My messy classroom, home office, and garage all indicate the same thing to people: I must be careless, cranky, and uncaring. That's according to a study that showed two different work spaces to participants. A messy workspace left people with a negative perception of the unknown worker who occupied the space.
That's kind of sad, since my mess is part of my creativity. Actually, I have to have a mess somewhere in order to function properly. I used to have a junk drawer when I first got married because my wife is pretty much the opposite of a messy person. She allowed me one junk drawer on the main level, and about half of the three basements we had. And most of the garage. And the tool shed. Those were my messy places.
In Florida, we don't have the built-ins with drawers or a basement, so I have to be better at hiding my messes. It's frustrating, to say the least. The whole point of having a mess is that what I need is right there for me when I need it. I don't want to venture into the garage attic to find what I need. I don't want to have to page through file folders for tax documents when they are all stuffed on my desk where I need them. There should be a pen sitting out and within reach from any location in any room.
The most frustrating, however, is the fact that I can't always find my writing notes. I'll take notes while out at a bar or while at church. Observations for later. And those notes need to be out in the open to remind me of what I need to be writing, like Christmas tree ornaments in my office space, or else I won't ever write those ideas. Then they just get stuffed in a box, which is suffocating for ideas.
I also have to wonder if my bosses over the years have assumed something negative about me because my school desk was always messy. I tried to keep it way in the corner, but it was very, very messy. But that was because I was usually working on planning new lessons, revising old lessons, grading papers, writing, thinking, researching, and contacting people.
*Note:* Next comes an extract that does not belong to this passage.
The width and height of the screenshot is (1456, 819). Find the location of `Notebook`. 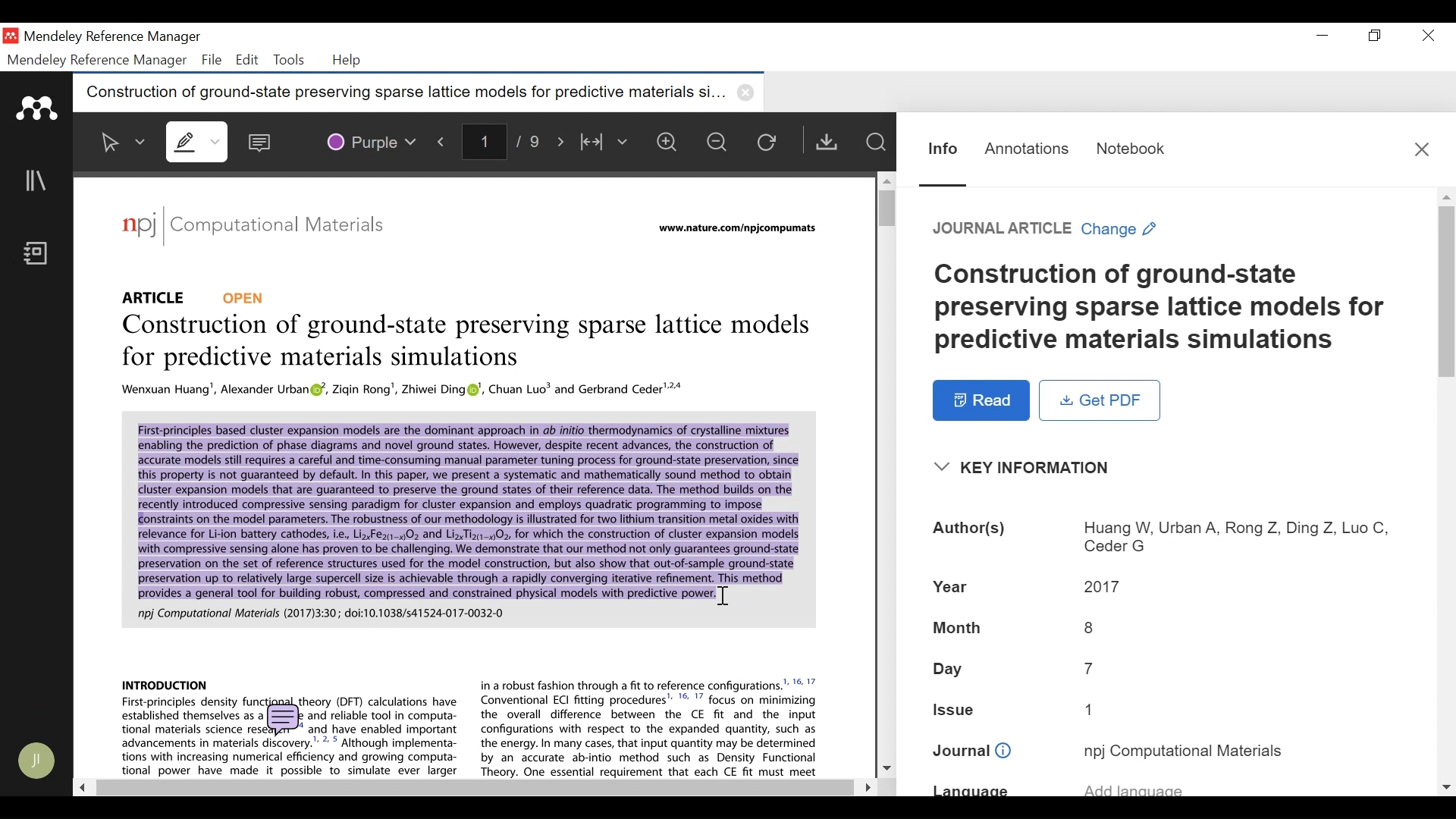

Sometimes, I'd be testing out video production equipment, hooking various electronic devices into my computer to see what they could do, and generally figuring out if I could improve as a teacher. But it looked like I was somehow careless to outsiders.
All in all, I'm lucky to have a wife who forces me to clean once in a while. If we were both like me, the house would be a disaster all the time, and people would be afraid to come over. And they'd probably think that both of us are careless, cranky, and uncaring.